Finding Delight Again

            Loneliness is a killer. If not physically disabling, the awful silence in a house of one person threatens madness.  No wonder lonely people watch so much television!  Electronic voices fill the void and provide resistance to that flood of nothingness that perversely insists on attention. That feeling, my friends, is madness.

            The prescription for treating loneliness is contact with other human beings, so we who are lonely go out and join a church or some other organization in an effort to find a place where we fit. We don’t find satisfaction until we roll up our sleeves and include ourselves in the work of the place we have joined.  Soon we are engaged and reasonably happy, but not quite.  What is missing is that intimacy of being with another person special to you, someone who senses what you need and gives it to you, someone to whom you give back just as freely.

            Ah, there’s the rub, finding that special person.  Technology can help, especially if paired with good old-fashioned willingness to share something of ourselves.  I went online to play bridge in a game room that offered chat.  Seems that the mannerly thing to do was to compliment one another after a well-played hand of bridge or to soften a loss with words of encouragement.  In the electronic bridge room, that translates to “gt,p,” which is “good try, partner.”  Practicing these niceties built up my courage to offer bits of information about myself. Soon some special friends at the bridge tables knew about and were interested in the new book I had written on aging. 

            I then friended them and had a private chat.  Before long I was emailing a charming woman in Texas, getting to know someone new and sharing myself with her.  It was exhilarating.  We even talked on the telephone once.  I felt my life interests expanding. I was making new friends.

            Then in came a gentleman friend, who bought my book.  We began to look for one another in the online bridge rooms.  Soon, we, too, were emailing. He’s a match for me in age, in intellect, in our various interests, but he’s a thousand miles away with an established family, very definitely out of reach, except as a special friend.  You see, he is lonely too because his wife has Alzheimer’s.

            My online contacts bring me delight in living.
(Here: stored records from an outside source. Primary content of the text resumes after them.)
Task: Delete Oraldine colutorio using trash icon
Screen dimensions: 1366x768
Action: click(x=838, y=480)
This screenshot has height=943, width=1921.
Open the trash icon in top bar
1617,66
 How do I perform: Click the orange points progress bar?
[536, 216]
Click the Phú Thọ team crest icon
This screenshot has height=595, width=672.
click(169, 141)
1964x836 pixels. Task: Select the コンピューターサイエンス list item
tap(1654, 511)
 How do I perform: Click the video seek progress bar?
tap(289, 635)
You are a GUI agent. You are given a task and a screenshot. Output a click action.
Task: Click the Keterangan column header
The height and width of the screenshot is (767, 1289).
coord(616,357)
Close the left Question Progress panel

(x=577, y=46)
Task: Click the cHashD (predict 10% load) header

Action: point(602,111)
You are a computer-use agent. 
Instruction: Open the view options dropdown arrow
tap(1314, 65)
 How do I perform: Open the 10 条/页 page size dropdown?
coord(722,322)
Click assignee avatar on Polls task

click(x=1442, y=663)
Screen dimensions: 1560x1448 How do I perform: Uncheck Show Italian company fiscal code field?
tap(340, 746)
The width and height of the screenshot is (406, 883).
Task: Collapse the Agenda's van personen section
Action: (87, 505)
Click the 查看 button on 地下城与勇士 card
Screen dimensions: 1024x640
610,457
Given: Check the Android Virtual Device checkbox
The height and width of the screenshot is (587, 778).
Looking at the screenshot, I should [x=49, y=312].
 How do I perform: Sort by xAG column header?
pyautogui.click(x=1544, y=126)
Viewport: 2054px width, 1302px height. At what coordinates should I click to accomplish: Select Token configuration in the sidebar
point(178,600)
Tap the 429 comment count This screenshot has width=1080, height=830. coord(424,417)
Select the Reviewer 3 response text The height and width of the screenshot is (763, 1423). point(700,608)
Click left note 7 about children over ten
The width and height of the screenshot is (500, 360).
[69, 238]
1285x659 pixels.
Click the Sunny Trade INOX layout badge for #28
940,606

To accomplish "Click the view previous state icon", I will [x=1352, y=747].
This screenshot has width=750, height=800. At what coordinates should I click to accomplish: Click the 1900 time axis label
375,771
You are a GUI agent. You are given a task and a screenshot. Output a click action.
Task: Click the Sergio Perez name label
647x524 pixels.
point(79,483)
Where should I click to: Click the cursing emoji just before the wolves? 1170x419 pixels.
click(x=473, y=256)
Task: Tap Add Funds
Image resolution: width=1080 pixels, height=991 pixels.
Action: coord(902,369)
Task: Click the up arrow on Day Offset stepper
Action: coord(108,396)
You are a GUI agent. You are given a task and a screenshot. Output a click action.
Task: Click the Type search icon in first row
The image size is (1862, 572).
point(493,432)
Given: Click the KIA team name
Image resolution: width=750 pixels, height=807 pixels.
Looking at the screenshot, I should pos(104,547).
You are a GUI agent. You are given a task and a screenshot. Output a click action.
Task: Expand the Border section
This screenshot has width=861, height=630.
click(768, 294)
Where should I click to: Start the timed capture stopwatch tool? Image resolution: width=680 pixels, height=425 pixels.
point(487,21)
In a way, it is a “let’s pretend,” world because we know we are unlikely to meet face to face. Our various lives are too complicated, and it is too expensive and exhausting for some of us to travel long distances and fuel untested friendships that way.  But online and in our imaginations we can find delight once more.  Our life stories are fresh and meaningful, and we get to remind ourselves that indeed we have had some great times in life. There’s a validation and a great sense of freedom to be one’s true self once more.

            For me, my old friends and loved ones—those long gone in divorce and death and simple neglect become real once again in chatting with new friends.  Intimacy returns in memory blessedly washed in waves of positive experiences, all negatives drained off.  This getting older is fun when I allow my imagination the freedom it deserves.  It pays off in newfound delight.



  1. Brenda Bellinger says:

    A well written blog piece that offers encouragement to adults who find themselves alone.

  2. Like what you wrote and love your new website. You’re encouraging me to get my blog going again.
    Congratulations and kudos for getting it together so well. I have a friend whom I’ll tell about your first book. She would love it.


  3. Loved this thoughtful piece on reaching out and making new friends as a way to lessen loneliness. I have also found that loneliness can be banished by helping others. Sometimes a friend needs help with moving from one plance to another, or needs help with a garage sale or with preparing for a large party. Sometimes all that is needed is meeting for coffee/tea and some good conversation.

    And sometimes, if I’m really lonely, I’ll just call several people and invite them over for an afternoon or evening of games (board games are popular in my neck of the woods) and conversation.

    I also hang out with folks who share my interests — writing, photography, music, books, good food, etc.

    Although, as you point out, it’s not so easy to connect with that special someone who will become an intimate friend, I have found that good friends grow more deeply in my heart as the years go by.

    Thanks for a great blog piece!
    And I invite you to visit my blog, “Onword,” at
    You might enjoy some of my posts…you and I write about similar things.

  4. Carolyn says, Jan. 6, 2012
    My dear friend Kathryn wrote this book last year and I really needed it this year. My husband has been acutely ill and hospitalized for the last 2 1/2 months. I didn’t know if he would live or die. This book gave me such comfort and validation through this process of being by his side. I have felt totally powerless. This book gave me courage to ask lots of questions and to be his advocate. The humor in Kay’s book helped me heal each time there has been a new roller coaster ride of emotions. Thank you again for your honesty and vulnerability. I cherish you and this special book.